For now this only works with regression problems (continuous targets)

### Description

This advanced and automated model generates and selects feature tranformations and interactions using MLP neural networks with four single standing transformations (power, log, reciprocal and roots) and a Gradient Boosting Model with two interaction methods (multiplication and division) both using shapley additive contribution scores for selection criteria, the benefit of which is a selection of generated features that immitates neural networks and decision trees which is known to have synergetic ensembling properties. The final selection based on a validation set uses a the Least-angle regression (LARS) algorithm. 

The amount of feature can greatly inflate depending on the qulity of interactive effects and the benefits obtained from transformations. Although eight hyperparameters are made availble, for now I have chosen the parameters automatically based on data characteristics. These parameters in their current development state are fragile and on top of that hyperparameter selection is extremely expensive with this method. Each iteration passes through four selection filters. The data can pass multiple times through the tflm method, for now I have internally capped the iterations at two. This is an extremely slow algorithm, with the purpose of using a lot of time upfront to create good features that you can use a fast linear model in the future as opposed to a slow non-linear model. 

In data analysis, transformation is the replacement of a variable by a function of that variable: for example, replacing a variable x by the square root of x or the logarithm of x. In a stronger sense, a transformation is a replacement that changes the shape of a distribution or relationship. Interactions arise when considering the relationship among three or more variables. It describes a situation in which the effect of one variable on an outcome depends on the state of a second variable. Interaction terms can be created in various ways such as the product of x and y or the ratio of x and y. 

### Use Cases

1. General Automated Feature Generation for Linear Models and Gradient Boosting Models (LightGBM, CatBoost, XGBoost)

1. Transformation of Higher-Dimensional Feature Space to Lower-Dimensional Feature Space.

1. Features Automatically Generated and Selected to Imitate the Performance of Non-linear models

1. Linear Models are Needed at Times When Latency Becomes an Important Concern

### How

1. **MLP** Neural Network Identifies the Most Important Features for Interaction and Selection 

1. All Feature Importance and Feature Interaction Values are Based on **SHAP** (SHapley Additive exPlanations)

1. The Most Important Single Standing Features are Tranformed **POWER_2** (square) **LOG** (log plus 1) **RECIP** (reciprocal) **SQRT** (square root plus 1)

1. **GBM** Gradient Boosting Model uses the **MLP** Identified Important Features to Select a Subset of Important Interaction Pairs

1. The Most Important Interaction Pairs are Interacted **a_X_b** (multiplication) **c_DIV_h** (division) 

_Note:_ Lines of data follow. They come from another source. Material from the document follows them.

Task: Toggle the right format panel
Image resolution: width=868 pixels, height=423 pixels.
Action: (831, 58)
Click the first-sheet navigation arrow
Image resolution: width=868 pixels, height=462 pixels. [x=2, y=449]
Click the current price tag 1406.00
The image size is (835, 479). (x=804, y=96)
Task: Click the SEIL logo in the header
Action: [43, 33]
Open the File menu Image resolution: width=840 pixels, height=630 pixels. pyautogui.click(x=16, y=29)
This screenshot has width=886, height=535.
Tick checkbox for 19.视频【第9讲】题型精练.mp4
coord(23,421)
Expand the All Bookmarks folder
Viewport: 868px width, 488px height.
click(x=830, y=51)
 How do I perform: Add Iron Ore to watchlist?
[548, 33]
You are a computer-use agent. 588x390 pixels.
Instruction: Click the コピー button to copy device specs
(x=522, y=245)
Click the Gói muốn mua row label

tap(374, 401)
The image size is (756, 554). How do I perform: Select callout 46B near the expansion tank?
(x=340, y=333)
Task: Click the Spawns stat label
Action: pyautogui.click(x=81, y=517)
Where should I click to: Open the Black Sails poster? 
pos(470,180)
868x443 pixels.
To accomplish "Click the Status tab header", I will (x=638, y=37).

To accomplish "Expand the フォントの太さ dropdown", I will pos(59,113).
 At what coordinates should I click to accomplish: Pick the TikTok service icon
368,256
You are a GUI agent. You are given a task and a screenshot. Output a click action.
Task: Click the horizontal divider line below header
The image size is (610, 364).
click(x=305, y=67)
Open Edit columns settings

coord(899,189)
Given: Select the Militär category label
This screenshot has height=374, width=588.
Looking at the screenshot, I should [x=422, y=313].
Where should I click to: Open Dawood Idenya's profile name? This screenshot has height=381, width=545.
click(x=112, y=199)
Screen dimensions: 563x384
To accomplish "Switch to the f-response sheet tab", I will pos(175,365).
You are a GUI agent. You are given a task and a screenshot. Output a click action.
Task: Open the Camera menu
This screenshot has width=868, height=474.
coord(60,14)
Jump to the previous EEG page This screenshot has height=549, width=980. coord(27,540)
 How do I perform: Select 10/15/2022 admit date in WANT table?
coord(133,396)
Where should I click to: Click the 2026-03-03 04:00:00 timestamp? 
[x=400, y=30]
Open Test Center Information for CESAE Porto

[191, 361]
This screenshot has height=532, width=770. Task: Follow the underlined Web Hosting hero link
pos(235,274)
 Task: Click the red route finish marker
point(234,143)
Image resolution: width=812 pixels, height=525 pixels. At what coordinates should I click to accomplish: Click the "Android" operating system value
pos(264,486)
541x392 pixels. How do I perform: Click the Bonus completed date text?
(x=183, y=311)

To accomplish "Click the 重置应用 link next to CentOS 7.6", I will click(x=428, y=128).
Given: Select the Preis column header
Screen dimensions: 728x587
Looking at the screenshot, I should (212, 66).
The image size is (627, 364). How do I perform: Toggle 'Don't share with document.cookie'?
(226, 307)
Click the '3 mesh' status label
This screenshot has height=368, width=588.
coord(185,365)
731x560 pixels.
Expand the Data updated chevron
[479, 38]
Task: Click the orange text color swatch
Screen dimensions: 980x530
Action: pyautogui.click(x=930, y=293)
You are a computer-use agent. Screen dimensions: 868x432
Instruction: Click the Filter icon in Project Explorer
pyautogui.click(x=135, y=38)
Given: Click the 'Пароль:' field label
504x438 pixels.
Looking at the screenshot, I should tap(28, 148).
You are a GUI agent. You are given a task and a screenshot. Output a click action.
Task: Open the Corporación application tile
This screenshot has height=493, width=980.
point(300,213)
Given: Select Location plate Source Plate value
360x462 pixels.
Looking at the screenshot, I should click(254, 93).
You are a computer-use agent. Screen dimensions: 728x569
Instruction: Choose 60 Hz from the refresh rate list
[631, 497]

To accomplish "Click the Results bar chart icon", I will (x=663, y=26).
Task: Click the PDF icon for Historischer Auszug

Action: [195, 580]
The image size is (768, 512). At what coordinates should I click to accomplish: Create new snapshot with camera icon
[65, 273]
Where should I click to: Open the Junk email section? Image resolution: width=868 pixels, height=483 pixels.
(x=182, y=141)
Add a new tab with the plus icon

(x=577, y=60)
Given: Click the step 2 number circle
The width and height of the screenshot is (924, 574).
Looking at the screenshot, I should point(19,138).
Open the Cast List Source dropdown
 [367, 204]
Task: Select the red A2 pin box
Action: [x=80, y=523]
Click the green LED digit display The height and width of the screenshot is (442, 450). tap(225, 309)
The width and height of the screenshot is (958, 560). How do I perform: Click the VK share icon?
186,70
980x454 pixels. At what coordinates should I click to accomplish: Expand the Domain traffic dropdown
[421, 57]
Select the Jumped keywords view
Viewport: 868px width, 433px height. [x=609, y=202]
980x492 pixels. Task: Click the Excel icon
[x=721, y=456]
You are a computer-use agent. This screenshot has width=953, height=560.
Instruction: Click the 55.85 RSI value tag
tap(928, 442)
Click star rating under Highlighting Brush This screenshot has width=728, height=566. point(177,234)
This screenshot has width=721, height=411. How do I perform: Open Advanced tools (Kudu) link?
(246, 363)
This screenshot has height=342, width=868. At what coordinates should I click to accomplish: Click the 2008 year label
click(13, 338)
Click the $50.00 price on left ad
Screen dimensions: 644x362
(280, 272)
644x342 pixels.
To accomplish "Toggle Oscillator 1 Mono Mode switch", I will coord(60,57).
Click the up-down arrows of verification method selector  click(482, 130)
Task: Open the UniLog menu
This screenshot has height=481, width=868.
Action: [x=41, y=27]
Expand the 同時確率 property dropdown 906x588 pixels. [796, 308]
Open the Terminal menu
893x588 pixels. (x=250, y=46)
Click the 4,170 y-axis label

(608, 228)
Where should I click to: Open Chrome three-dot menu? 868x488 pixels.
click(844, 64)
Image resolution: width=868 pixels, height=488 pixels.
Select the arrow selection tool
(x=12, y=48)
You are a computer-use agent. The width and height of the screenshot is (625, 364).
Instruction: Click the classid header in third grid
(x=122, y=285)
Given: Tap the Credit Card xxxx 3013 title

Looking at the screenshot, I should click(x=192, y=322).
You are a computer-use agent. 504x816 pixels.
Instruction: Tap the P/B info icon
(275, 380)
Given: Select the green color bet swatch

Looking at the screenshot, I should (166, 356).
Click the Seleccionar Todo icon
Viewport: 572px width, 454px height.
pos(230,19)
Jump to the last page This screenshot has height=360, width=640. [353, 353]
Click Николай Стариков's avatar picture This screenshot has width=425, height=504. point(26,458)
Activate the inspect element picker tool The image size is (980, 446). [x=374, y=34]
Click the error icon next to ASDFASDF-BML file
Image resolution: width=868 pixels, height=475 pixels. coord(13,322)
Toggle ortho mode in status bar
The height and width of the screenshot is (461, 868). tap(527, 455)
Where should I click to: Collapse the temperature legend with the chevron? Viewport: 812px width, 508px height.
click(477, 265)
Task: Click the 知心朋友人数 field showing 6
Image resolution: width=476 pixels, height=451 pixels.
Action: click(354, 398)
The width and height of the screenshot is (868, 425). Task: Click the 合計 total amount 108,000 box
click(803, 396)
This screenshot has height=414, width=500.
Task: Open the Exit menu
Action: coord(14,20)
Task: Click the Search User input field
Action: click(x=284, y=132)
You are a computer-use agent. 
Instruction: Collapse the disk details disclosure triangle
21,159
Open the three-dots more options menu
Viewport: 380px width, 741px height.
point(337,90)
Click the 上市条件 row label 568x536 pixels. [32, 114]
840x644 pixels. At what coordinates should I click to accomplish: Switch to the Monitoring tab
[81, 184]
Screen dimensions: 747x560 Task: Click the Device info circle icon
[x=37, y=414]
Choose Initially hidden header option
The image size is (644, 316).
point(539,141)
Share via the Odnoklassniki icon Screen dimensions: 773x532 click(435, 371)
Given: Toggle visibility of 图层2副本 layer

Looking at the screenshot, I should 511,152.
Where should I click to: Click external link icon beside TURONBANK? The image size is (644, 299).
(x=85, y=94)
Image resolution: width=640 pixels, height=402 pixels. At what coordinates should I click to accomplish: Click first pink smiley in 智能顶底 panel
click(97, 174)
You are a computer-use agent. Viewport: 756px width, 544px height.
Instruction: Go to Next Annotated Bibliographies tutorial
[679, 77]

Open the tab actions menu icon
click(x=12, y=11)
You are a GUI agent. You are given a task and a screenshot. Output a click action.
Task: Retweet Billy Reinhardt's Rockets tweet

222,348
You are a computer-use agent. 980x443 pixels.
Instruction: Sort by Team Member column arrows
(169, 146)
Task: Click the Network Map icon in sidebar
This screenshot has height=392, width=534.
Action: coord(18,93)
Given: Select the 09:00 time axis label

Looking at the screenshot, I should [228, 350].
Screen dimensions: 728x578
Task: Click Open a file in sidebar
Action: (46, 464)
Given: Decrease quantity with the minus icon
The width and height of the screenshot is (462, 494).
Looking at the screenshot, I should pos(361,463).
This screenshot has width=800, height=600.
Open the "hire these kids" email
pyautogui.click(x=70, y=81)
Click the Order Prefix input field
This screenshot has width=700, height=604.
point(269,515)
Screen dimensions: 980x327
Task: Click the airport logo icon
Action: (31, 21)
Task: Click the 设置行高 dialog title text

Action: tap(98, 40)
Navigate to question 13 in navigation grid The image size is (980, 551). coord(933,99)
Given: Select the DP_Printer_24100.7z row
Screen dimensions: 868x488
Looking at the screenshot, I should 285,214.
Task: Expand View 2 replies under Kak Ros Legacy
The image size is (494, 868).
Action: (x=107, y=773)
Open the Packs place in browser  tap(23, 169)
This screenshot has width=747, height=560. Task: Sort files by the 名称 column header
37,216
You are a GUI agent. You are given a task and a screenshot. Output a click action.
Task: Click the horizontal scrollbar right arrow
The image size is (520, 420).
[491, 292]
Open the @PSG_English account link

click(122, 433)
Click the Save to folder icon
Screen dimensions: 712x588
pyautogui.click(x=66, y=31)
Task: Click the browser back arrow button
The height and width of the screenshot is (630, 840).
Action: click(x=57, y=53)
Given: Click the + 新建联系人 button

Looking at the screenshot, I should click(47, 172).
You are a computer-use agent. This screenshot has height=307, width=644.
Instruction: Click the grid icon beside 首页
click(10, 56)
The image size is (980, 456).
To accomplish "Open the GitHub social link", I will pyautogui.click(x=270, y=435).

1. All Transformations are Fed as Input into an **MLP** model and Selected to **X%** (default 90%) Feature Contribution

1. The Whole Process is Repeated One More Time So That Higher Dimensional Interaction Can Take Place imagine **a_POWER_b_X_c_DIV_h**

1. Finally a **Lasso** Regression Selects Features from a Validation Set Using the **LARS algorithm** 

### To Do

1. Current parameter selection is based on data characteristics and bayesian hyperparameter optimisation could help.

1. The AutoKeras team told me they are working on an automated model for tabular regression problems. 

1. Method for undoing interactions and transformations to identify original feature importance. 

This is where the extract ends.